Article image

Social media posts predict economic recovery after natural disasters

Experts at the University of Bristol are describing how social media can be used to track economic recovery after natural disasters, including as the COVID-19 pandemic. 

By charting social media data that coincided with three global natural disasters, the researchers were able to accurately estimate the downtime and recovery of small businesses across affected countries. 

Traditional methods for acquiring economic recovery estimates, such as interviews and surveys, can be very time-consuming and expensive. 

The new technique is centered around the assumption that businesses are more active on social media when they are open as opposed to when they are closed. The researchers theorized that it is possible to deduce whether a group of businesses is recovering based on the aggregate number of their social media posts over time.

To investigate, the team analyzed the public Facebook posts of local businesses in the time before, during, and after three natural disasters: the 2015 Gorkha earthquake in Nepal, the 2017 Chiapas earthquake in Mexico, and the 2017 hurricane Maria in Puerto Rico.
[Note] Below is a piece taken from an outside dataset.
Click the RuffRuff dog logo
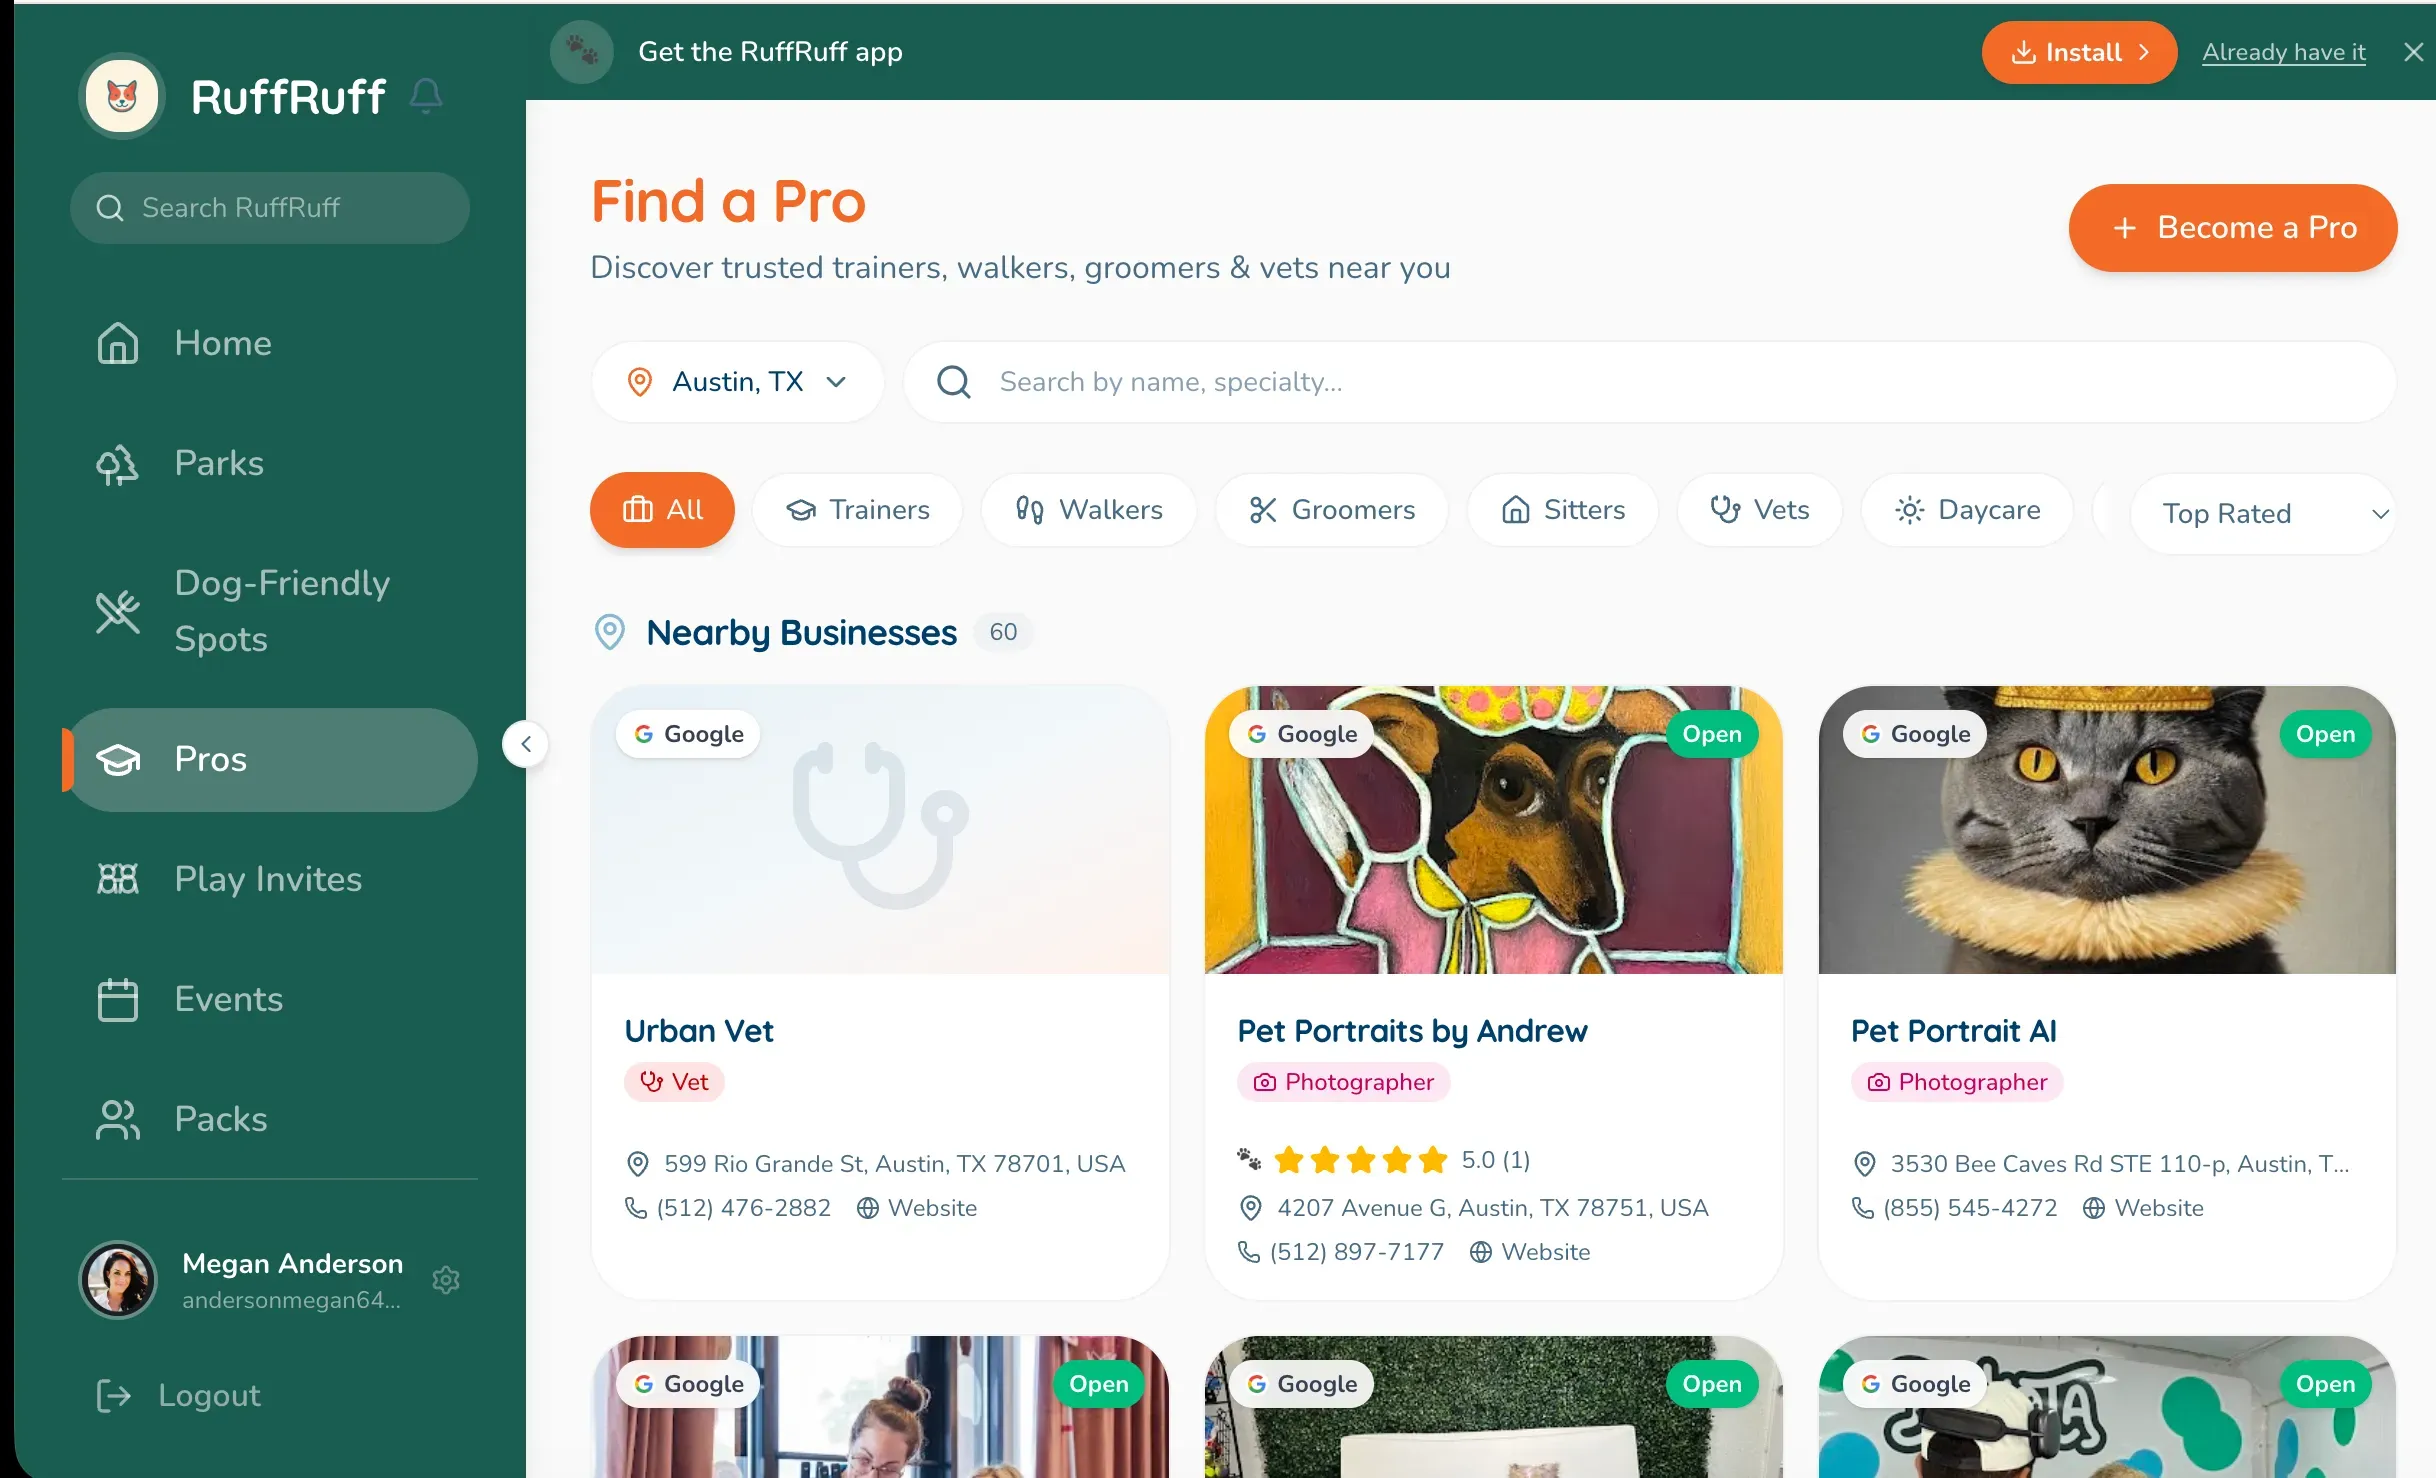The width and height of the screenshot is (2436, 1478). tap(122, 96)
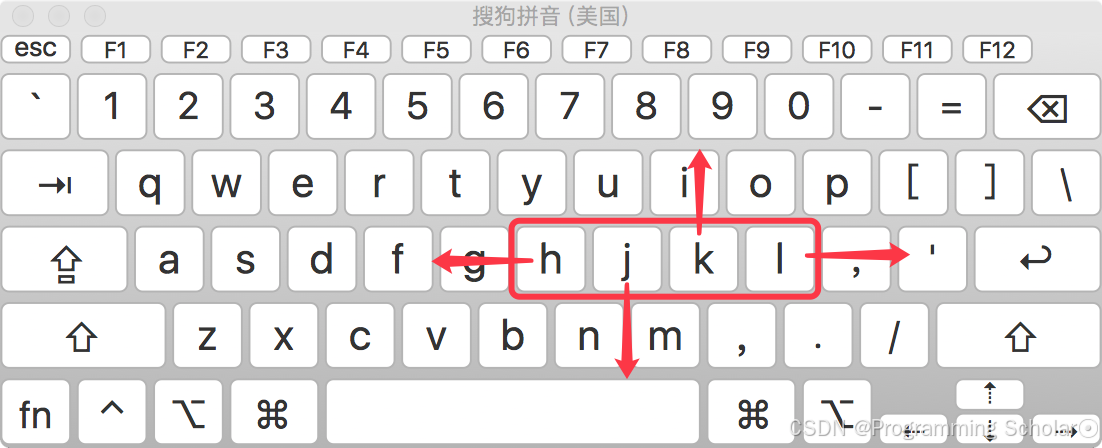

The researchers validated the analysis by comparing their economic recovery estimates to the results of field surveys, official reports, Facebook surveys, and other studies. 

“The challenge of nowcasting the effect of natural hazards such as earthquakes, floods, hurricanes, and pandemics on assets, people and society has never been more timely than ever for assessing the ability of countries to recover from extreme events,” said study lead author Dr. Filippo Simini.

“Often, small to medium-sized businesses slip through the net of the traditional monitoring process of recovery. We noticed in areas struck by natural hazard events that not all areas and populations react in the same way.”

“We had the idea of supporting post-emergency deployment of resources after a natural hazard event using public Facebook posts of businesses to measure how a specific region is recovering after the event. It was amazing to find out that the approach was providing information on the recovery in ‘real time’,” explained study co-author Dr. Flavia De Luca. “We would like to test the method to measure the economic impact of the COVID-19 pandemic.”

The study is published in the journal Nature Communications.